Il pezzo più denso è la drink list “Liquid Vibes”. Non una carta bevande ma un libretto costruito come un vinile, con Side A / Side B, dove ogni cocktail è un brano: mood descriptor (caldo, elegante, ribelle), abbinamento a una canzone, QR code che porta al pezzo su Spotify, BPM in etichetta, prezzo. Il libretto ha due registri paralleli. Da una parte le pagine “editoriali” — ogni signature drink ha un’illustrazione a piena pagina in uno stile grafico dedicato al mood: cartolina turistica anni Cinquanta per un cocktail solare, atmosfera noir jazz per uno scuro, e via — accompagnata da un microtesto in scrittura manuale sulla pagina di fronte che racconta il perché di quel drink attraverso un riferimento musicale, letterario o cinematografico. Dall’altra parte “The Liquidbox”, un’unica doppia pagina in stile juke-box vintage anni Sessanta con i classici (Aperol Spritz, Negroni, Manhattan, Old Fashioned…) presentati come selezioni A1-A9 / B1-B9, ognuno col suo QR di ascolto. Il concept — vinile, mood, pairing musicale, sistema di lettura — è mio dalla progettazione all’esecuzione delle illustrazioni.

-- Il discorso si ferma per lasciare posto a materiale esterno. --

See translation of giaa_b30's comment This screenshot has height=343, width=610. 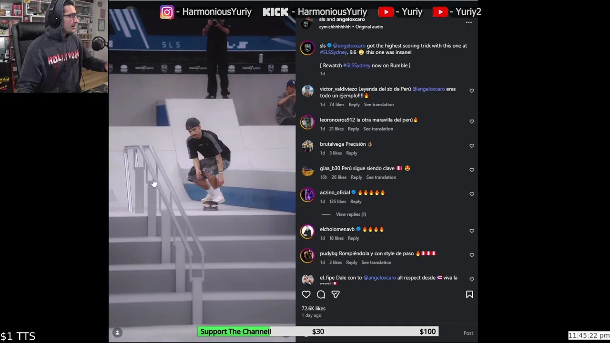tap(381, 177)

La comunicazione social mensile funziona da agenda visiva del locale. Ogni mese un unico post-manifesto raccoglie tutti gli appuntamenti in una griglia geometrica pop — cerchi, triangoli, quadrati in palette tenue (verde salvia, senape, rosa antico, azzurro polvere) — con ogni evento identificato da tipografia sperimentale diversa. Un post al mese al posto di quindici post frammentati: chi segue Agorà su Instagram sa che ogni inizio mese arriva l’agenda, la screenshotta, e la usa come promemoria. Comunicazione ridotta all’osso ma leggibile a colpo d’occhio.
La campagna vetrina “Oggi mi sento… / Gente di Agorà” è nata da un vincolo pratico: coprire i lavori di ristrutturazione del locale in un modo che non fosse “chiuso per lavori”, ma un pezzo di comunicazione a sé. Ho costruito una serie di manifesti caratteriali, uno per mood — Ribelle (busto classico con trucco Ziggy Stardust, ampli Marshall, chitarra a terra, scritte “Anarchy” e “No Rules”), Edonista (natura morta barocca con uva, calice rovesciato, panneggio bianco, colonna di marmo), Vorace (hamburger XXL, patatine, milkshake su fondo checkerboard rosa e azzurro) — tutti chiusi dal bollo “Gente di Agorà” a piè di pagina. La vetrina in cantiere è diventata un’installazione visiva: chi passava non vedeva un’attività ferma, vedeva un’attività che si stava raccontando in modo diverso. La serie completa contava altri soggetti oltre ai tre in immagine.